My main reason for believing that our associations with music are something intrinsic is empirical: from my own experience, I don't think that I've had nearly enough cultural saturation to hammer these associations into my mind from nothing. I don't think that I started with a blank slate, and I heard enough minor-key songs with external cues that told me "sad" that I finally just assimilated that notion into my consciousness without even realizing that I had done that. Heck, I've heard songs whose words did not fit the melody in the least, so I'm not even receiving one homogeneous impression from the "culture" around me.

Your metaphor of "the bee's knees" only goes part-way. Sure, I know what "the bee's knees" means. It's part of my idiom; I might even use it. But my knowledge of it is clearly something assimilated. I know why I know what it means. In my brain, "the meaning of 'the bee's knees'" is filed under externally acquired knowledge. My associations with music are far more visceral. I'm not prepared to ascribe that (fully) to some sort of unconscious cultural indoctrination. I'm ready to meet you half-way, though, and agree that the cultural feedback loop plays a role in reinforcing these associations.
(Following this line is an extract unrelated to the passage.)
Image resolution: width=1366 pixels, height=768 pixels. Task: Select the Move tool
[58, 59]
Don't trust introspection. You are the person who knows the most about how you feel and what you know, but that doesn't make introspection an infallible guide to how you know and why you feel. It was personal experience and introspection that convinced our ancestors that the human heart was the centre of emotion. (We look back now and realise how easy it would have been to make that mistake. Emotions trigger physiological changes in the whole body, and a person's heart rate is an easily detectable symptom.)

Just because you don't notice how you're assimilating the cultural connotations of music doesn't mean they aren't seeping in, in lullabies your parents sang, in the songs you learned in pre-school, in every radio and TV advert, in the matching of lyrics to tonality within songs, in movie scores (which most people don't even notice while they concentrate on the attention-grabbing aspects of the movie). Music has a privileged path to your emotions. It doesn't need to be consciously parsed for meaning, so it usually escapes notice unless you've trained yourself to pay attention to it and analyze it and work out what it is about particular music that makes you feel as you do. An education in music sufficient to be able to do this is difficult to acquire before late teens, so most of one's musical culture is already in place before one can hope to understand how it got there.
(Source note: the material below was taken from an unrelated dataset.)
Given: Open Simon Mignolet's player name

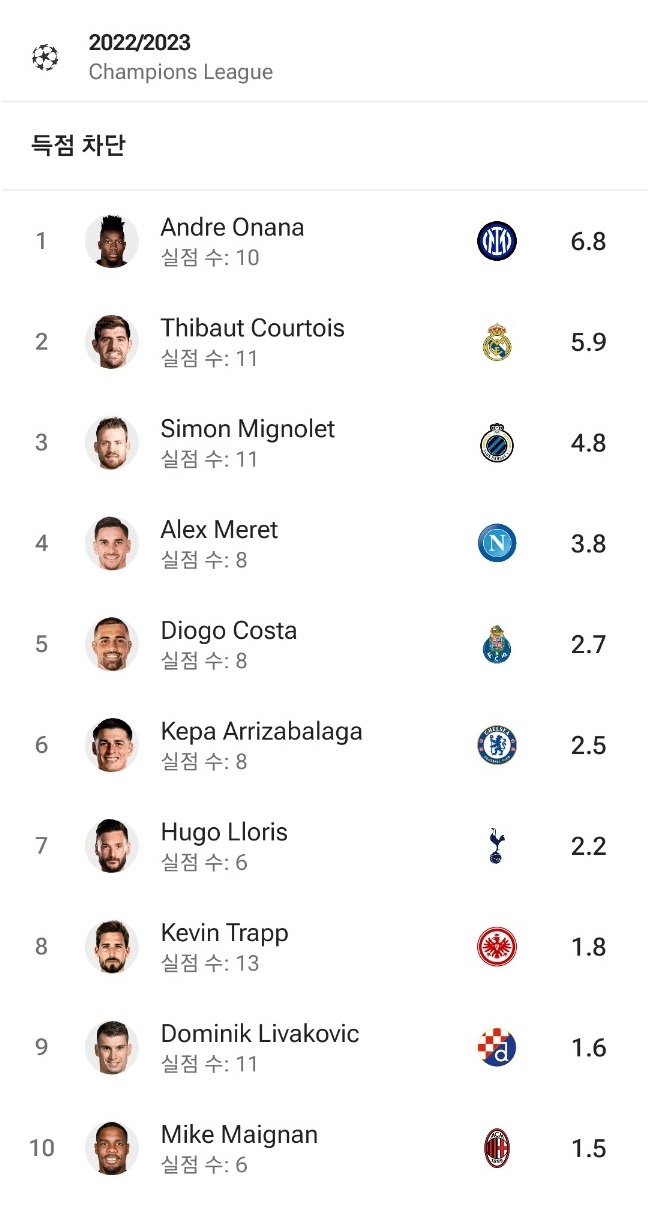Looking at the screenshot, I should [x=248, y=429].
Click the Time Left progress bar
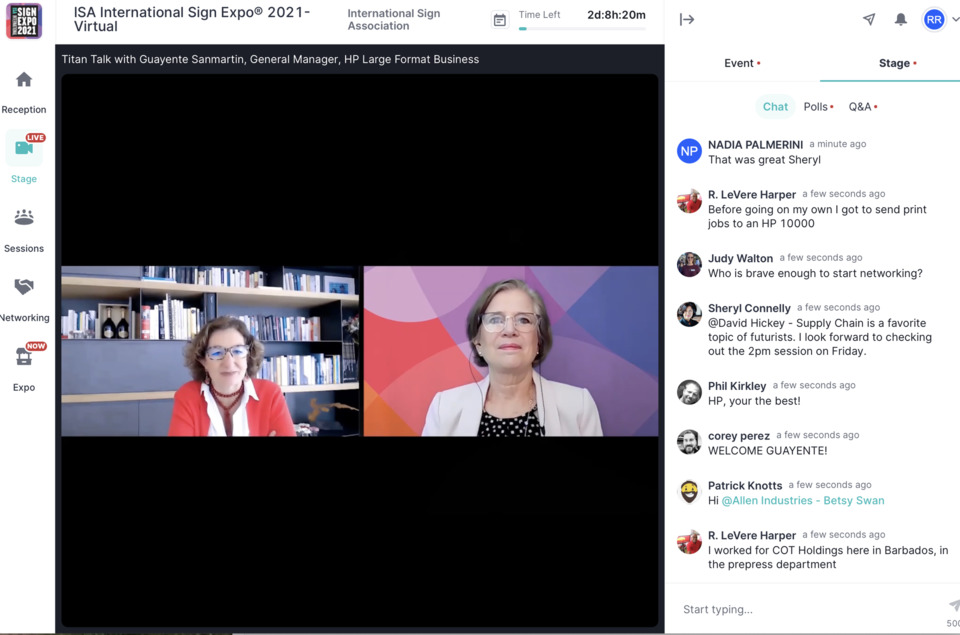 (x=582, y=29)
That said, I'm prepared to concede (as I did above in the discussion of perfect intervals vs major and minor thirds) that some parts of harmonic structure are tied to emotions in a pre-wired fashion. There are intervals (like a major 7th ) that grate when presented in the raw, without any other sounds, and would probably grate on any person from any culture unless they had been counter-programmed to associate that sound with something very desirable. (Even then, the major seventh can and has been featured in very easy listening songs through the 20th century--Burt Bacharach springs to mind. We totally ignore the dissonance of the interval. In earlier centuries that sound would have been chaos, strife, anger. Prior to the 15th century it would have been held to be demonic.) Since there are differences in the "smoothness" or "niceness" of harmonic intervals that are physically measurable and correlated with people's perceptions, I'll grant that there could be some natural bias to interpretation of modes like major and minor. But, having seen the way music has changed over the centuries and how our perceptions of what "sounds right" and what "sounds wrong" have changed, I'm going to give most of the credit to culture.